## Aim of the task
Would you please copy each line below that includes the string "will"?

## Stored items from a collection
-*-*-
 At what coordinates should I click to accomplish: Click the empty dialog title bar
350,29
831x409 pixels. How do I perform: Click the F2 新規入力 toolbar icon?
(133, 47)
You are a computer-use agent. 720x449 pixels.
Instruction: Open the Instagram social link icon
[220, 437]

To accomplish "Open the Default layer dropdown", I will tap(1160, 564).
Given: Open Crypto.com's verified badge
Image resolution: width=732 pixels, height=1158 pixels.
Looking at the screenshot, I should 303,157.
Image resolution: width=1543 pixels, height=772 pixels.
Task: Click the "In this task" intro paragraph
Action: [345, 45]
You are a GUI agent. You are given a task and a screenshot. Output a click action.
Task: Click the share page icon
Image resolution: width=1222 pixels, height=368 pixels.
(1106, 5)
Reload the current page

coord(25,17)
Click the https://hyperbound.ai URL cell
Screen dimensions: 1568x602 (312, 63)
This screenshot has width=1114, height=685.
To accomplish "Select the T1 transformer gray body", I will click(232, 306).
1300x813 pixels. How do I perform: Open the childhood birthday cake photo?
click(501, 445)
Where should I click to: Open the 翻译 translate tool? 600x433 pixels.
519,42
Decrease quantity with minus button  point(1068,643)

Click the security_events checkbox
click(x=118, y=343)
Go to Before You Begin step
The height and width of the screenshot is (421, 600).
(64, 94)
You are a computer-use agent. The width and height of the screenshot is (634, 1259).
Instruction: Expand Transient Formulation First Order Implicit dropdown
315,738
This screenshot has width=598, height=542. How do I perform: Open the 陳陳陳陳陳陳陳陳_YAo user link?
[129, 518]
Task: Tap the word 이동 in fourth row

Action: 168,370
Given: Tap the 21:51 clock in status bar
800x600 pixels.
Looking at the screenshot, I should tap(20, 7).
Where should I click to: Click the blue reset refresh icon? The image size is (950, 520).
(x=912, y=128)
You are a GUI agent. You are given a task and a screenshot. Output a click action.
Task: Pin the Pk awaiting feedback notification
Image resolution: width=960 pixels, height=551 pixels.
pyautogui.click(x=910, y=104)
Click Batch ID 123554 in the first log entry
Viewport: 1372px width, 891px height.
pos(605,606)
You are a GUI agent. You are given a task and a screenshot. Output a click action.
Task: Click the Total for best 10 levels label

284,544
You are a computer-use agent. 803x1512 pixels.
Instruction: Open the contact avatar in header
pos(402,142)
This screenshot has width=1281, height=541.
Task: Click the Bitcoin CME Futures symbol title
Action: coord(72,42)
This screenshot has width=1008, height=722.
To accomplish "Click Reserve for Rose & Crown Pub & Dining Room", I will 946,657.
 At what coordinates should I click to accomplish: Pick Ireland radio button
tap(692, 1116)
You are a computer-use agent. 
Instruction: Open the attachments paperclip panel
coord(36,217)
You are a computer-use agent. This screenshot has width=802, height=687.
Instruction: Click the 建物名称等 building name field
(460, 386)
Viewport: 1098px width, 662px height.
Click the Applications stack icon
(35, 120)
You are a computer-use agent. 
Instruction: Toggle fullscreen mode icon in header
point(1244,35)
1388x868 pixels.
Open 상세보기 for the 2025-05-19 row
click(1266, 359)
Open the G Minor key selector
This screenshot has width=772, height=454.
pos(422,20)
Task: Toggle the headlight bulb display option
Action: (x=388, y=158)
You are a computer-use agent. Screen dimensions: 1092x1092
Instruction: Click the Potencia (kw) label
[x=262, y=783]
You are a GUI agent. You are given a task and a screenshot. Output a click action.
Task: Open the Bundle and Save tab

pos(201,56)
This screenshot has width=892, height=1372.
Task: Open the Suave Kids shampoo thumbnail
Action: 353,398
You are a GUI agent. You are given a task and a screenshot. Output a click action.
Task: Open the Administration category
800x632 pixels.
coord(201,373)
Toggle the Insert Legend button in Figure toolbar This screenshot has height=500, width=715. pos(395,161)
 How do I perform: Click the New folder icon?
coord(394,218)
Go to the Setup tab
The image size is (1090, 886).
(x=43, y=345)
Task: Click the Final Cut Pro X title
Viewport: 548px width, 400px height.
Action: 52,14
-*-*-
## Result of the exercise
To accomplish "Open the Default layer dropdown", I will tap(1160, 564).
To accomplish "Select the T1 transformer gray body", I will click(232, 306).
To accomplish "Click Reserve for Rose & Crown Pub & Dining Room", I will 946,657.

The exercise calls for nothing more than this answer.